Businesses that fail disabled ‘risk legal woes’

Following an amendment to the Disability Discrimination Act late last year, employers, landlords and property managers are obliged to take steps to remove barriers to the workplace and provide welfare facilities for disabled workers.

This includes a wide-reaching extension to cover businesses’ and the public sector’s provision of services.

The broadening of provisions to services affects everyone from retailers to office managers and even e-commerce website operators, who were included in the amendments despite the fact the 1995 Act was drafted to apply to physical access.

The law now says organisations must make ‘reasonable adjustment’ to make their services more accessible to disabled people by removing, altering or helping them avoid barriers to access. Where this is not possible, they should try to provide the service in a reasonable alternative way.

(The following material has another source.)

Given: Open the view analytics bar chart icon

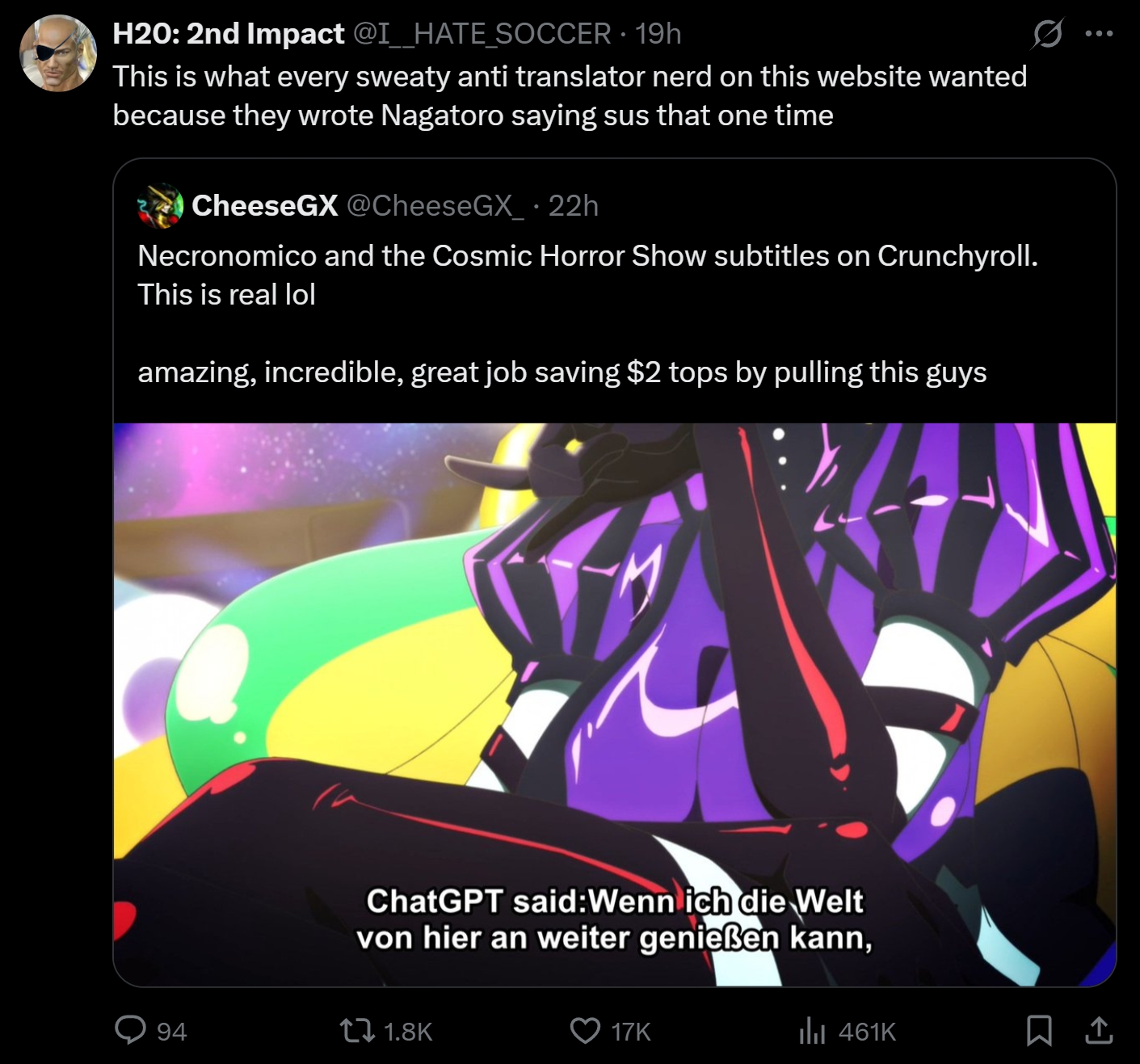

Previously, the law said firms could not refuse to serve a disabled person or provide a lower standard of service because of their disability, unless this could be ‘justified’.

Mitchell Winter, Managing Director of the specialist health & safety consultancy Winter & Company, says business leaders are unprepared for the changes the updates bring.

“The vast majority of employers do not fully appreciate the requirements under the Act, nor the consequences of non-conformity,” he explains.

“The greatest problem of all is the lack of understanding of the needs of disabled persons on the part of employers occupying office premises”.

Office users fall within two main categories, he explains.

“The first category is occupiers of entire buildings, whom to a large extent have full control over their premises. They are able to carry out adjustments far more effectively, as they have full control of the site, and do not necessarily have to obtain landlord consent, which in turn makes the whole process far easier to implement.

“The second category is that of multi-occupancy, namely where an employer is sharing a building with other tenants, with the common parts of the building being managed by the landlord or managing agent.”

One area of concern here, he explains, is deciding whether the landlord or the tenant is responsible for implementing reasonable adjustment

“In most leases the landlord is able to recover the cost associated with repairs through the service charge, i.e. the tenant pays a proportion of the cost relative to the percentage of accommodation occupied on a pro rata basis,” he adds.

“However, improvements to premises are a very different matter, in that improvements are often not covered within the existing service charge infrastructure and the landlord is not necessarily able to recover the cost of such improvements from the tenant.”

Facilities businesses are expected to incorporate under the new rules include: designated car parking bays, permanent or fixed ramps, accessible lifts and useable furniture and doors, the correct colour contrast on signs and notice boards for sight impaired persons and training staff in matters of disability etiquette.

“We expect a raft of cases to be presented to the courts during 2005 where businesses fall short of these obligations – and it’s sure to be a recipe for tension between landlords and tenants,” Mr Winter concludes.

David Ruebain, a leading disability legal expert, agrees with Mr Winter. He says: “Generally I don’t think that employers are as aware as they could be about the implications of these new regulations. This issues need to be addressed promptly and effectively to avoid legal challenges.”

Another major feature of the law now is that for the first time people suffering from cancer, HIV and multiple sclerosis are classed as disabled from the time of diagnosis.

Until now, such conditions had to be visible for people to be protected from discrimination. This means that employers can’t act unfairly against staff with these conditions, which the government estimates cover at least 73,000 people.

The original Disability Discrimination Act, passed in 1995, aimed to redress the imbalance disabled people suffered, the government said.

It cites statistics that show one in seven in the UK population has some form of disability – nearly 10 million citizens.

And a recent study by the Disability Rights Commission found 80 percent of UK city centres offer barriers to disabled people, such as too many steps, heavy doors, and narrow entrances.

The government argues the changes it has made in the law are an essential part of its drive to support disabled people and give them full opportunities to improve their quality of life and be respected and included as equal members of society by 2025.

The government last month announced a new Office for Disability Issues for co-ordinating government work on disability and ensuring that this fits with the wider equalities agenda.